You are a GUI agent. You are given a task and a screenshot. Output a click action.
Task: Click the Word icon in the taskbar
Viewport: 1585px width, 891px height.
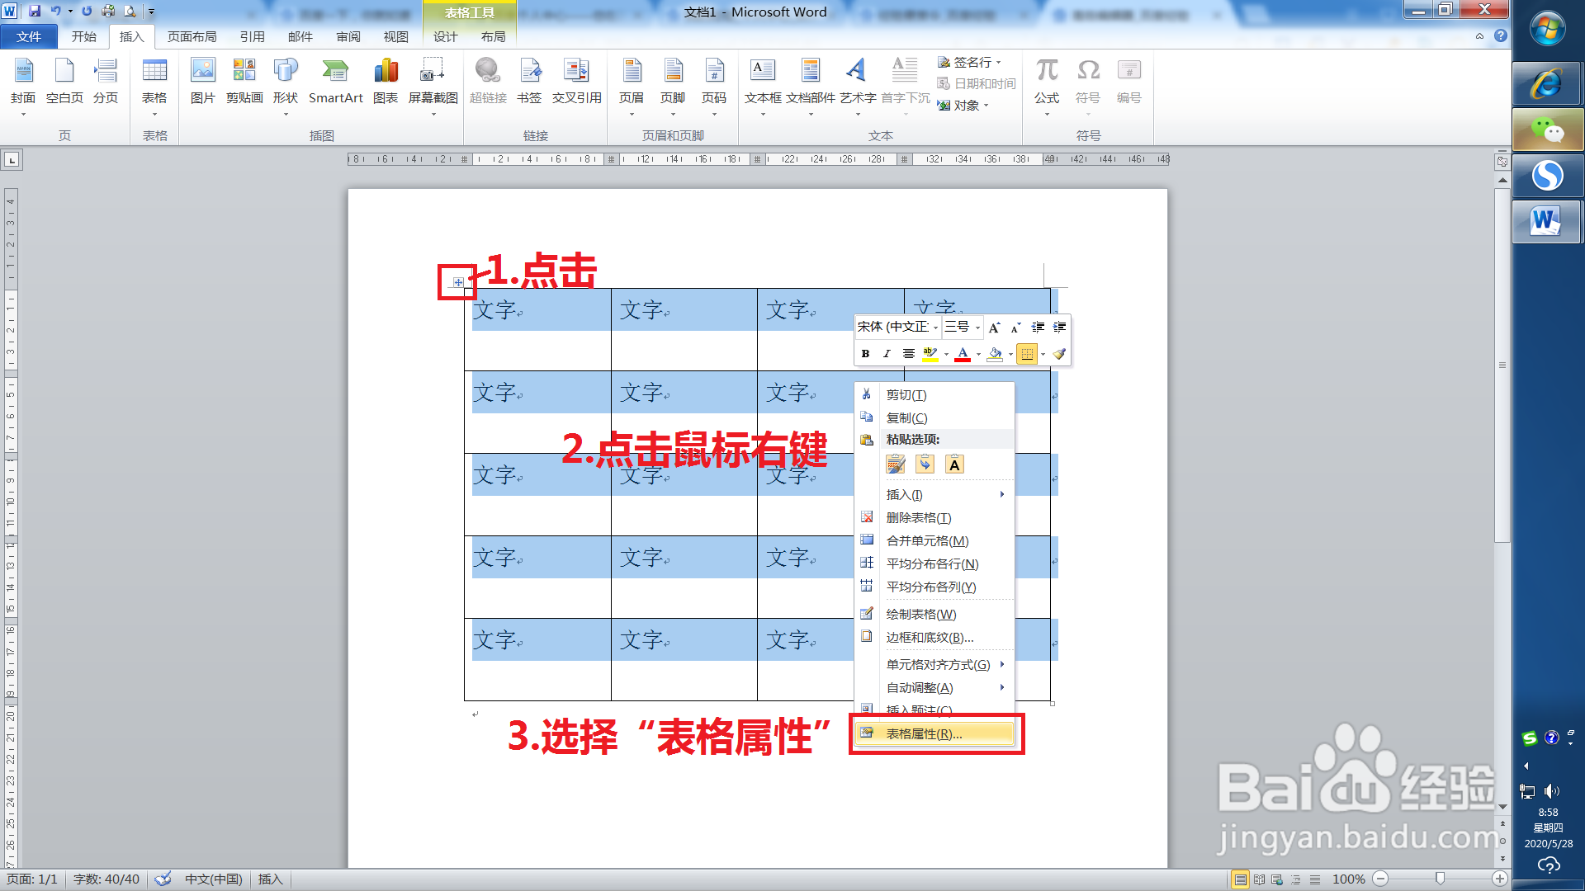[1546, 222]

==

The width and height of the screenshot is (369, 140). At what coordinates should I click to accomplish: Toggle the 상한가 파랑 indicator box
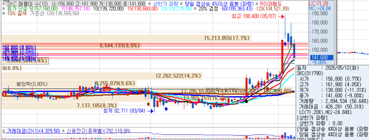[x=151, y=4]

--

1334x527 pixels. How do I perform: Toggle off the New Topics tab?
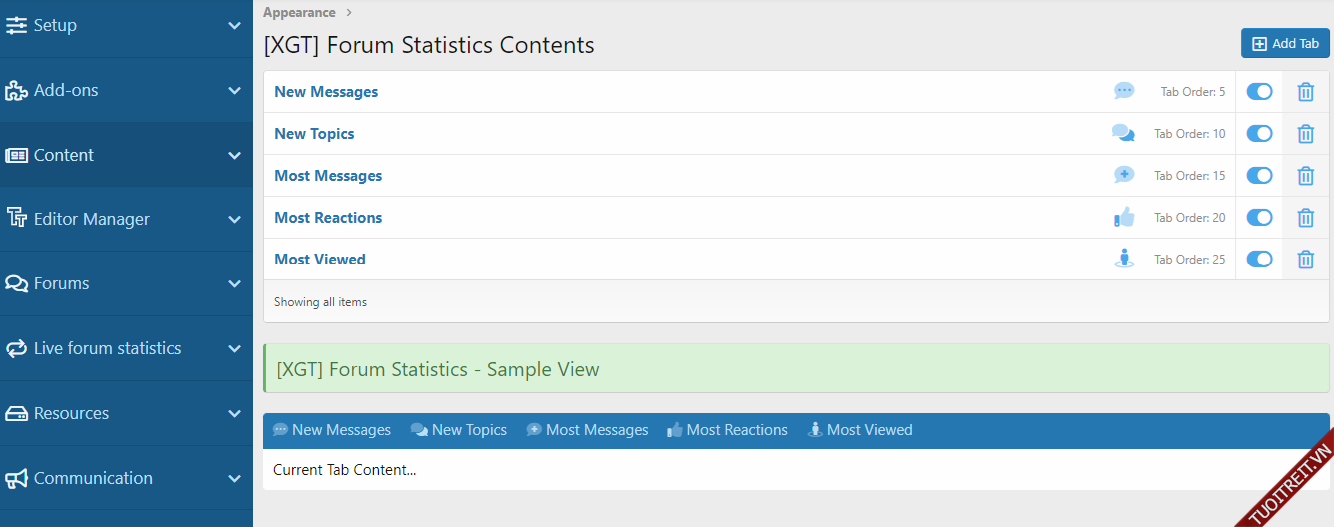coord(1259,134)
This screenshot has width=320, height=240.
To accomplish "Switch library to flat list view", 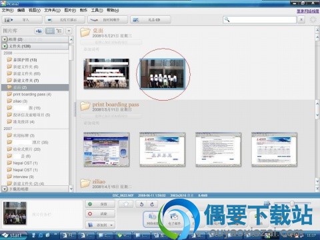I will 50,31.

• [Aim] Change "taskbar" to "dock" in everything from the line containing "You are a GUI" down to the line containing "[1546, 222]", then write those lines out again with nothing else altered and the pictures left out.

• [Full solution]
You are a GUI agent. You are given a task and a screenshot. Output a click action.
Task: Click the Word icon in the dock
Viewport: 1585px width, 891px height.
[1546, 222]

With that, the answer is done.